Covered SEMSs entail liability to particular complications such as stent migration, pancreatitis, and cholecystitis. Characteristics of SEMS are determined by various factors such as material, structure, shortening ratio, and radial/axial force . A high axial force or high shortening ratio is thought to cause kinking of the bile duct or stent migration, respectively, after deployment of the stent. There are several characteristics unique to covered Zeostent other than its fully covered structure. One is the shape of the stent after full expansion. It has a wavy contour with an uneven outer surface, which expectedly contributes to prevention of stent migration. A very low shortening ratio (about 3%) is another characteristic, which facilitates accurate deployment of the stent. Furthermore, the axial force is lower compared with that of other covered SEMSs , which expectedly avoids kinking of the bile duct.
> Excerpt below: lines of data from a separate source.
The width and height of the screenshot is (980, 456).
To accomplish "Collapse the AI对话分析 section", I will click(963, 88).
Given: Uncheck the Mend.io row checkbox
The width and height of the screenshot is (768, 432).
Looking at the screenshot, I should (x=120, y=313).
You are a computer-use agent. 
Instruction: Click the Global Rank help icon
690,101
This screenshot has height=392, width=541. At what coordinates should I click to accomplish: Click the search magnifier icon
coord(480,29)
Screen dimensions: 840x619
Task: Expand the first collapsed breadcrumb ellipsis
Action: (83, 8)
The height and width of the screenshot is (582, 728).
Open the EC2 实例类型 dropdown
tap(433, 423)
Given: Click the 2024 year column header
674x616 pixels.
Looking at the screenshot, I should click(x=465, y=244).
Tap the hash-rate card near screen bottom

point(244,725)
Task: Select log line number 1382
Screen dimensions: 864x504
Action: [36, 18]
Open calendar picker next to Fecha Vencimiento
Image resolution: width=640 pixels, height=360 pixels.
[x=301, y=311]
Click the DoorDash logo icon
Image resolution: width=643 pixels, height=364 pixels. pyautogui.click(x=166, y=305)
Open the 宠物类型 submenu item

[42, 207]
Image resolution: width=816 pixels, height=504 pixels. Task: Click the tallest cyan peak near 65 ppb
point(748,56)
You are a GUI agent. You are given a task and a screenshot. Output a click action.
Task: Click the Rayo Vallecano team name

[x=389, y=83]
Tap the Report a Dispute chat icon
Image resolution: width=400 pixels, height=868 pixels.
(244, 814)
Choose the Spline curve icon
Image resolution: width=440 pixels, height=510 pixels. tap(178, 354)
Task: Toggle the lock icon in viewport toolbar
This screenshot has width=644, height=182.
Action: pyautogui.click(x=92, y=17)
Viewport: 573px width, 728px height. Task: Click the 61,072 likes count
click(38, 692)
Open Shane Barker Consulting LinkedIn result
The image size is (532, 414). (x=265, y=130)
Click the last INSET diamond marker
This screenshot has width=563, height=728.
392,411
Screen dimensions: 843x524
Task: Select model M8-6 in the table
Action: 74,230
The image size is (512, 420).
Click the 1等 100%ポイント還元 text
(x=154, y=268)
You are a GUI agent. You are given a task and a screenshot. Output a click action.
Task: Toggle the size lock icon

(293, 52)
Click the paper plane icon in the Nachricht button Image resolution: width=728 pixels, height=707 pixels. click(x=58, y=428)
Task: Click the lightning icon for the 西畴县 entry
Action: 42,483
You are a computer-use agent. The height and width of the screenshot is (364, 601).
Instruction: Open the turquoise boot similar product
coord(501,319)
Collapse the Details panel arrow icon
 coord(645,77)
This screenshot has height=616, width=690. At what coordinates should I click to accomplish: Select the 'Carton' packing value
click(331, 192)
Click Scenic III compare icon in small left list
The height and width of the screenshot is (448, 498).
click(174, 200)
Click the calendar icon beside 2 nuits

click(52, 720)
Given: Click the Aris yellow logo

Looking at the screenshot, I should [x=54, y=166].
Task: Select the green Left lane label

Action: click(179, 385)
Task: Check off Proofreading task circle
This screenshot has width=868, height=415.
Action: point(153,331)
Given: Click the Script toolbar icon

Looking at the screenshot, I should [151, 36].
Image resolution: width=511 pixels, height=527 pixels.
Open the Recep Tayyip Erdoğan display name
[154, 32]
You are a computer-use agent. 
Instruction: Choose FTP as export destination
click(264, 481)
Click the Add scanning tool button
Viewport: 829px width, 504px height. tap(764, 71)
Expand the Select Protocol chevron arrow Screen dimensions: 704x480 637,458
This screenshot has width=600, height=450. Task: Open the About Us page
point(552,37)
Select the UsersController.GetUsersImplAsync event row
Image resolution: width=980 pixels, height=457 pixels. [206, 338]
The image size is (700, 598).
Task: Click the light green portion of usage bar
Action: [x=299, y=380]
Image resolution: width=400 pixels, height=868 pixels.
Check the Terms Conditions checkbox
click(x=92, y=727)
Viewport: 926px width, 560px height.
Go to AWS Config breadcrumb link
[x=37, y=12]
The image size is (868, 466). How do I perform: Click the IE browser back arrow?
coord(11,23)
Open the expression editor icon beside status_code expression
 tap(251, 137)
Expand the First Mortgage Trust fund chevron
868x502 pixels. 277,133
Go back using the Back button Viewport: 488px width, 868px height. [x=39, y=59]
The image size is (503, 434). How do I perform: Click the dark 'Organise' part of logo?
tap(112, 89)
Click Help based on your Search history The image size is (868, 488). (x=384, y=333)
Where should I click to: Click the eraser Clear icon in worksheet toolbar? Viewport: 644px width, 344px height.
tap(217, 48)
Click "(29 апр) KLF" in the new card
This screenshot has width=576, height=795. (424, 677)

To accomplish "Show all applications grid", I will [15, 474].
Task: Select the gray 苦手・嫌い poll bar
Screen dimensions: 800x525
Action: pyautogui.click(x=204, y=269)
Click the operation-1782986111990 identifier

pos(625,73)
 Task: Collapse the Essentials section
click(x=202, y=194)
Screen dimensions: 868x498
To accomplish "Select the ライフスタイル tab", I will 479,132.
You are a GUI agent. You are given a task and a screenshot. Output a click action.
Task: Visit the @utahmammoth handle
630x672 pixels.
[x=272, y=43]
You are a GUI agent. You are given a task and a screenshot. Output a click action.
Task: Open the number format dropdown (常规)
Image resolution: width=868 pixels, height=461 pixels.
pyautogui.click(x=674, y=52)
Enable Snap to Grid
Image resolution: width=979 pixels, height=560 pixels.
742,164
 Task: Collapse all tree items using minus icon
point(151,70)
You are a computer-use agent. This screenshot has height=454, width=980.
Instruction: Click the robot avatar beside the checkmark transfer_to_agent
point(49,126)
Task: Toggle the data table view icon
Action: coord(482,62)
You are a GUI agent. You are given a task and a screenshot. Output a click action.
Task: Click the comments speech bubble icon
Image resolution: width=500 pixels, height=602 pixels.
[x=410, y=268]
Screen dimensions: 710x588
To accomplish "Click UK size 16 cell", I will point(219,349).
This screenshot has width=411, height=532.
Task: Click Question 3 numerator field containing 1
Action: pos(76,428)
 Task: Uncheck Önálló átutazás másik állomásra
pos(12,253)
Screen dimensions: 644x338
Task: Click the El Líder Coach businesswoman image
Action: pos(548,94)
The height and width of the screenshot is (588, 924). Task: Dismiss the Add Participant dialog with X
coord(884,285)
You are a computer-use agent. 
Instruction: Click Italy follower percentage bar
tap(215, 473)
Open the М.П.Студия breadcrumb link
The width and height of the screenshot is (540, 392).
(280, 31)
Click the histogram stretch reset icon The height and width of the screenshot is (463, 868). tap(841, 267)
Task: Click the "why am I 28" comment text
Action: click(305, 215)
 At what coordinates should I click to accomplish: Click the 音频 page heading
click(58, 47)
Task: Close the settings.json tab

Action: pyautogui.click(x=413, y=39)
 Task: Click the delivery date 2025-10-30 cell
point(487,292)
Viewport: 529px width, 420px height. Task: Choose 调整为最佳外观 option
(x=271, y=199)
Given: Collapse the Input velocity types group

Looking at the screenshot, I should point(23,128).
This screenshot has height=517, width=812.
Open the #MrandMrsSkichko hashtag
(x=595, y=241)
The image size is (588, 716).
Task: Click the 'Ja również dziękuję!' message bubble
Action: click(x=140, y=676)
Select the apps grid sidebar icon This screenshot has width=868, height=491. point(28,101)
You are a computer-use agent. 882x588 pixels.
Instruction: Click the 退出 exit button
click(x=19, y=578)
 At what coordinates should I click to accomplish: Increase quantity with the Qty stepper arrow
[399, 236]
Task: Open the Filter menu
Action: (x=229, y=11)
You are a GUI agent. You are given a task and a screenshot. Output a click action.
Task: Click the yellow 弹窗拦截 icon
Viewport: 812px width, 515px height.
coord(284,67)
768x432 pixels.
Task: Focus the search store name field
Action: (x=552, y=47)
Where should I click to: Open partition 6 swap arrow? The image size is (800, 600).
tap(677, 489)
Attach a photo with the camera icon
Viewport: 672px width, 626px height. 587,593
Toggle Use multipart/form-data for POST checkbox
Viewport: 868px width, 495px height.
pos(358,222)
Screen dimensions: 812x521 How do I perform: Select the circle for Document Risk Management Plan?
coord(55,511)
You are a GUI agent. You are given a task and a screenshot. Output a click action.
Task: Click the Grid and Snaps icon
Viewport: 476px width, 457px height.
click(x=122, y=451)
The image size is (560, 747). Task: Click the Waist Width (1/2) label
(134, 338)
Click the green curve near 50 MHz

There may be some drawbacks with this particular stent. When a stent is placed through the papilla of Vater as in Case 1, post-ERCP pancreatitis may develop due to occlusion of the pancreatic duct orifice. Cholecystitis also should be taken into consideration, as is the case with other covered SEMSs. Although no procedure-related complications were observed in either patient in a short-term followup, accumulation of patients is necessary for elucidation of the utility of this stent.
In conclusion, placement of this newly developed fully-covered metal stent (covered Zeostent) for unresectable malignant biliary stricture appears to be safe and efficacious. Data on long-term outcome and adequate RCTs to enable comparison with other covered SEMS are awaited for assessment of the safety and effectiveness of this stent.
The authors are indebted to Mr. Thomas Mandeville for reviewing this paper. None of the authors have any disclosures to make.